If it's just a matter of getting one, you can choose to put the above attribute after the Remove the s letter That is, as follows

soup.li.previous_sibling # Get the previous sibling node
 soup.li.next_sibling # Get the next sibling node

3.A more advanced use of the bs library

In the front we can get the label of name、 properties、 Content and all of Grandchildren Tags。 however be When we need to get any of the specified properties tagged with also be It's a little difficult. of So..., At this point there is the following method:

soup.find_all( name , attrs , recursive , text , **kwargs )
  • name: Need to get tagged with first name
  • attrs: Receive a dictionary for the keys of the property, or just replace it with a keyword argument, as follows
  • recursive: Set whether to search for direct child nodes
  • text: Corresponding string content
  • limit: Set the number of searches

1) First use the name parameter to search

 # Use the name parameter first
print(soup.find_all('li'))  #  Return a list, all of li tag name
 # Results
[<li class="">
<a data-moreurl-dict='{"from":"top-nav-click-main","uid":"0"}' href="https://www.douban.com" target="_blank"> Douban, PRC social networking website</a>
</li>, <li class="on">
...

Here we get all tags with the nameli tagged with

2) Use name and attrs parameters

 # Use name and attrs parameters
print(soup.find_all('div', {'class': 'more-meta'}))  #  This one screens the last one, Property parameter fill of be A dictionary type of
 # Results
[<div class="more-meta">
<h4 class="title">
                   stab
                </h4>
...

Here a search was conducted with the propertyclass='more-meta' ofdiv label

3) Search by keyword parameters

 # The same can be done for related properties
print(soup.find_all(class_='more-meta'))  #  Using keyword parameters, owing toclass bepython Keywords.
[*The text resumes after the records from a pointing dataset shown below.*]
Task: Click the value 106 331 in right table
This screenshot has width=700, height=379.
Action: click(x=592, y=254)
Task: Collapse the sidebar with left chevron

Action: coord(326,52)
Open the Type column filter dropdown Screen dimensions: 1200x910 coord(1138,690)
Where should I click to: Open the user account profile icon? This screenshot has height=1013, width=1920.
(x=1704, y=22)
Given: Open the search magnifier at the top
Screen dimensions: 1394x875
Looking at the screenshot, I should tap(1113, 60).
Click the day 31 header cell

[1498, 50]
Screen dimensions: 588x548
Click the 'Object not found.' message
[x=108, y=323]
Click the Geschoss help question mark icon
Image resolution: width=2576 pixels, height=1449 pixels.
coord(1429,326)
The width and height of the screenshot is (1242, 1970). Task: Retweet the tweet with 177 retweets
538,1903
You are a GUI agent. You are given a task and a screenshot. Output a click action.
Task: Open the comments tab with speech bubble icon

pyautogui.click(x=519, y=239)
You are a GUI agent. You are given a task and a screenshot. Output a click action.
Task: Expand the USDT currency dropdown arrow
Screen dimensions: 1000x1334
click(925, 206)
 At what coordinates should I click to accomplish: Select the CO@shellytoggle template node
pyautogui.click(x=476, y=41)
So... Keyword parameters need to be distinguished by adding an extra underscore
 # Results
 Same result as above
...

Note here that we look for theclass attributes aremore-meta tagged with , which uses the keyword argument, but python has the class keyword in it, so in order not to make syntax errors, you need to add the class with an underscore

Other parameters of the will not be introduced, you can go to the official website to see for yourself

4) find() method

This method is similar to thefind_all() Same method., Only this method only be Just look up a tag, the latter be Find all eligible tagged with。

There are many similar methods, the usage is similar, so I won't demonstrate one by one, you can check the official website if you need

5) select() method

This method uses a css selector to filter the tags.

css selector: is to select a tag based on its name, id and class attributes.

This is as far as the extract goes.